At a time when “AI agents on-chain” is becoming the crypto industry’s newest obsession, Shaw Walters says most teams are building the same thing over and over and missing the real opportunity.
During a conversation with CCN’s Dr. Guneet Kaur at the Blockchain Futuristic Conference 2025 in Miami, Florida, Eliza Labs’s founder Shaw Walters discussed hype vs. reality in “AI agents on-chain,” how ElizaOS lets agents interact with smart contracts, and why privacy, trust, and simulation matter more than buzzwords.
Walters, the creator of ElizaOS and founder of Eliza Labs, has spent the past year building infrastructure for autonomous AI agents to interact with blockchains and smart contracts. But instead of seeing experimentation, he says the industry has narrowed itself into a handful of repetitive product ideas.
“What surprised me is how many people are building the exact same things,” Walters said. “Almost everyone is building one of five things in DeFi, which is like a wallet or a launchpad. I’m so bored. I hate all of it. How many more launchpads do we need? How many more DeFi wallets?”
According to Walters, developers are chasing speculative demand instead of users.
“Everyone’s going for this user base that doesn’t exist,” he said. “We should be making fun stuff and interesting stuff.”
He points to projects experimenting with AI-driven social matchmaking and autonomous gaming environments as the types of ideas pushing the space forward. “There’s a game called Hyperscape where the agents walk around playing an MMO. I love that stuff,” Walters noted.
As AI agents take on more responsibility, including executing financial transactions, Walters argues that privacy is not optional.
“It’s super weird that people can just see what’s in my wallet. That’s wild,” he said. “I call it panopticon money, when everyone can see every transaction. You can’t have money without privacy,” he noted.
ElizaOS has integrated with Secret Network to enable transactions that remain confidential while still verifiable.
Secret’s use of TEE (Trusted Execution Environments), Walters explained, enables agents to compute securely without leaking data.
“It runs in a part of the processor that is encrypted,” he said. “As long as it’s open source and we can all see the attestation, it’s pretty reliable.”
For AI agents to function safely in financial environments, trust, confidentiality, and verifiable execution need to exist in the same system.
Walters says one misunderstanding continues to distort expectations around AI systems in crypto:
“People feel like the current AI learns,” he said. “But it’s a static model. The models don’t improve. They have no way of improving after they’ve been trained.”
Fine-tuning a model isn’t a magic shortcut either.
“It’s just way harder than people think,” he said. “If you try to train on the data in your laptop, you’ll probably make it worse. It loses its generality.”

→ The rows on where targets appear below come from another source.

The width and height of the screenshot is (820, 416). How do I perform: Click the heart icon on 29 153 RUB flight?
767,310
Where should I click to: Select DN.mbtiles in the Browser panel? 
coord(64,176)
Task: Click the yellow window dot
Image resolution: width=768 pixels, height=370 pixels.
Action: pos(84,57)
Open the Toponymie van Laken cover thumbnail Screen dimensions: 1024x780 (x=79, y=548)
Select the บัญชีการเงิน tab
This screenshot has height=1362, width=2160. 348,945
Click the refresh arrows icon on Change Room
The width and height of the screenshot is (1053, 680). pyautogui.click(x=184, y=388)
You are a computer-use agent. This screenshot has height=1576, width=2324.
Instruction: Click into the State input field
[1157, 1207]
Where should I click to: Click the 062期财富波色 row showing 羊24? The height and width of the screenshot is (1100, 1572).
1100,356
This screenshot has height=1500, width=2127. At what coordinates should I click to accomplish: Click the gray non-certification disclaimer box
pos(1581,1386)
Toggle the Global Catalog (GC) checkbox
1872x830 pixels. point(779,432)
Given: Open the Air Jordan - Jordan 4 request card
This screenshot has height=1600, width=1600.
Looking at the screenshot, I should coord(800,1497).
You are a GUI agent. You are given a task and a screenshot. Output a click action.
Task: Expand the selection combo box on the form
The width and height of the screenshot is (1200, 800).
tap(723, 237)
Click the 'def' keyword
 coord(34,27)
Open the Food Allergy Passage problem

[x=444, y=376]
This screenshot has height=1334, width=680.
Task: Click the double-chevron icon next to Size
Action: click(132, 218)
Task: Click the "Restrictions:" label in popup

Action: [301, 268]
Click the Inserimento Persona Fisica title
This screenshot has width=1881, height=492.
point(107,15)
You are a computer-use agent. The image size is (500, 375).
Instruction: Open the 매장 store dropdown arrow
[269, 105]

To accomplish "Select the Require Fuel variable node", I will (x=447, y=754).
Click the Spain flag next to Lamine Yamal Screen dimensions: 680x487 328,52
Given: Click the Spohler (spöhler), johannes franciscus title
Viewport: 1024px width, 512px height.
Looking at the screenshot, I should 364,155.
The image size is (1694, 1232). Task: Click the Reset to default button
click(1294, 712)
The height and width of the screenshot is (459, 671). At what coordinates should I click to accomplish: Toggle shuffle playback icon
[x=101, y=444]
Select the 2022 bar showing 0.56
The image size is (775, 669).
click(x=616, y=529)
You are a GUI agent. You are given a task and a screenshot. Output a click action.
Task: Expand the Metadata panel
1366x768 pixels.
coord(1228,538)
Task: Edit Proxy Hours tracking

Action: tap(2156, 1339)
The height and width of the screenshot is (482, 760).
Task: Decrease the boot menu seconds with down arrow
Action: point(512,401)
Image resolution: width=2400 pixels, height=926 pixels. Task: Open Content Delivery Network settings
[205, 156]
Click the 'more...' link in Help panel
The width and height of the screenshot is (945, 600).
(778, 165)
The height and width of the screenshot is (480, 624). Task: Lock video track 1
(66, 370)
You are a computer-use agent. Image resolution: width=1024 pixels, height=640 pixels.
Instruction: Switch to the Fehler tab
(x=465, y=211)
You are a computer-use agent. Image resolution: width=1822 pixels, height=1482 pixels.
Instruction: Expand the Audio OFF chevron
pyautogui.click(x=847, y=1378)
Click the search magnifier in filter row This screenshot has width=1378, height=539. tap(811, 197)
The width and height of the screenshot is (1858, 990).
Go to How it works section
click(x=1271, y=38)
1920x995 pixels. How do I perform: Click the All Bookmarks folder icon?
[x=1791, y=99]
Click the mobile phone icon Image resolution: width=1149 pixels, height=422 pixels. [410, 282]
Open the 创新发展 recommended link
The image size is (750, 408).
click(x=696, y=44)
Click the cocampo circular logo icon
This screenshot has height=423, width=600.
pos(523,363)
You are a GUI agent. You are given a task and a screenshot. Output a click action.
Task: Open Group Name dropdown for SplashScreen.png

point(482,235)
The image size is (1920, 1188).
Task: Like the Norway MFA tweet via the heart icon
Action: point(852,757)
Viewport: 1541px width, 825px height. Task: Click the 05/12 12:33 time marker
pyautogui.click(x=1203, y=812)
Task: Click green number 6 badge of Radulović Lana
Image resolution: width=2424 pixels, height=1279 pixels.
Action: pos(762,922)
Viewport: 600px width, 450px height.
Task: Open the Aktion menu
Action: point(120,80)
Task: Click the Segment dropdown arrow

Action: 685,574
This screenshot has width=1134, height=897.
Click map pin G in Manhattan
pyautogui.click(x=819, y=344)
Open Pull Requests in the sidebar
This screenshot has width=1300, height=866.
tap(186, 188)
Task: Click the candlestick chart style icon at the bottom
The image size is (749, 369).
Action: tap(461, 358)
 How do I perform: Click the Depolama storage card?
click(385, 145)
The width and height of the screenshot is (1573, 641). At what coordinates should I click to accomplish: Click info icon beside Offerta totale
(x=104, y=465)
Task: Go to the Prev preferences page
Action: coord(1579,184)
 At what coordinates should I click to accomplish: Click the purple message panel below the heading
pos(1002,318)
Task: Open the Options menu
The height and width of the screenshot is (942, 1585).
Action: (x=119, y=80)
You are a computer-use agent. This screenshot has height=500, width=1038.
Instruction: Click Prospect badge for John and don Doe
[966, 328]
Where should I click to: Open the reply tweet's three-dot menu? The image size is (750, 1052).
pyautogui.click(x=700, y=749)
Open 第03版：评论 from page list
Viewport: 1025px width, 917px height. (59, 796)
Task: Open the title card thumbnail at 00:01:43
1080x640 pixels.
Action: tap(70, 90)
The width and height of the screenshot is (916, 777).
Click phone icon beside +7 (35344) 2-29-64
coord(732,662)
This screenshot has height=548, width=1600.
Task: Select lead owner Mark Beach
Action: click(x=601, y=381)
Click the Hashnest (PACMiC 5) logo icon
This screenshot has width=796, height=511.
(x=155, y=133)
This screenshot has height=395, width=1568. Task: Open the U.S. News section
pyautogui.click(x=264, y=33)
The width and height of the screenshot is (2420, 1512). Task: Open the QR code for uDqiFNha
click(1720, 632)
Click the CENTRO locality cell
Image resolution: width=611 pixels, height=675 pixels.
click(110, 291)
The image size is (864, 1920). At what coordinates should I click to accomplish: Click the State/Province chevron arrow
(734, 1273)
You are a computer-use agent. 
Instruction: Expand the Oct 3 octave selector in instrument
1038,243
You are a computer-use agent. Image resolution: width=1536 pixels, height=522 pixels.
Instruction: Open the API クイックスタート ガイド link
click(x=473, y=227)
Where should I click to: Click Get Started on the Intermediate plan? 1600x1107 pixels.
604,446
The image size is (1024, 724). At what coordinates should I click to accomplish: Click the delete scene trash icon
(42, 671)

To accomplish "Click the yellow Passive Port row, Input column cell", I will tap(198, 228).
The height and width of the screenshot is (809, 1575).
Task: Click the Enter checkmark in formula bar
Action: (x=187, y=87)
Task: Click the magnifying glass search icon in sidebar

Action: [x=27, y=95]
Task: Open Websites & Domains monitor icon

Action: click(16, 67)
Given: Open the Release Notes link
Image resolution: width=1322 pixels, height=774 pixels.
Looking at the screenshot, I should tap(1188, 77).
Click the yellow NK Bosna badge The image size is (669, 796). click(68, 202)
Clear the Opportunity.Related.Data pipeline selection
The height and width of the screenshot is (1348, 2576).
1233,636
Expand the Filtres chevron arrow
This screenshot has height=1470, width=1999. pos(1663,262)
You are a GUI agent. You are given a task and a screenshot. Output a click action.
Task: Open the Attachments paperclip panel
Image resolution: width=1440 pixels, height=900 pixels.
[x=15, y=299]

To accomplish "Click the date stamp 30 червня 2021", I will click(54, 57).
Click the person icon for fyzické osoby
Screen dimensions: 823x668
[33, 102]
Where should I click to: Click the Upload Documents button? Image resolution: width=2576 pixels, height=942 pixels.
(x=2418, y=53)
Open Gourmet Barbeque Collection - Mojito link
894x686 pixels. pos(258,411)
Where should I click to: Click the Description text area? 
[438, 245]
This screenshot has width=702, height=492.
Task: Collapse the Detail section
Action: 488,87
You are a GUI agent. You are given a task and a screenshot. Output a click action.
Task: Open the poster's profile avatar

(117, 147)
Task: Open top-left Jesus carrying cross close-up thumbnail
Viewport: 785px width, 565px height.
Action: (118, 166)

Rather than trying to build an AI trader that can reliably operate on-chain today, Walters believes developers should start inside controlled environments.
“I believe in games. I believe in simulation,” he said. “Take a complex real world thing, shave off all the hard parts, solve the simple version, and then add variables back in.”
This philosophy underpins Eliza Labs’ work on AI-driven prediction and trading simulations, where agents compete, learn strategies, and test behaviors before entering high-stakes environments.
“If we can do that in a simulation, I believe the best ones can go out into the real world and make some impact,” he said.
The dream of millions of autonomous agents is constrained by something incredibly simple: money.
“If cost was not an issue, we could make agents that do everything,” Walters said. “But it’s really expensive to run Claude all the time. If I have 1,000 agents running on their own computers, it gets really expensive.”
Scaling AI agents isn’t just a technical problem, it’s an economic one.
Walters is blunt about where the industry stands.
“Anytime there’s an interesting emerging technology and retail gets ahold of it, they’re going to speculate,” he said. “The hype cycle always happens.”
But hype does not invalidate the underlying breakthrough.
“We’re almost there,” Walters said. “AI and crypto does make sense. It just has to be built the right way.”
The team is preparing to launch a prediction-market game in collaboration with the Ethereum Foundation, based on a new identity registry standard (ERC-8004) that lets agents and apps rate each other for trustworthiness.
They are also releasing a permissionless OTC system, where agents negotiate token deals automatically.
Walters has a simple message for newcomers chasing quick profit:
“Good things take hard work,” he said. “If you don’t do that, you’re just not gonna make it. Don’t waste your time.”
He believes the next wave of crypto AI innovation will come from builders, not speculators.
“I’m here to build real things that change the world,” he said. “Not to gamble on charts,” he concluded.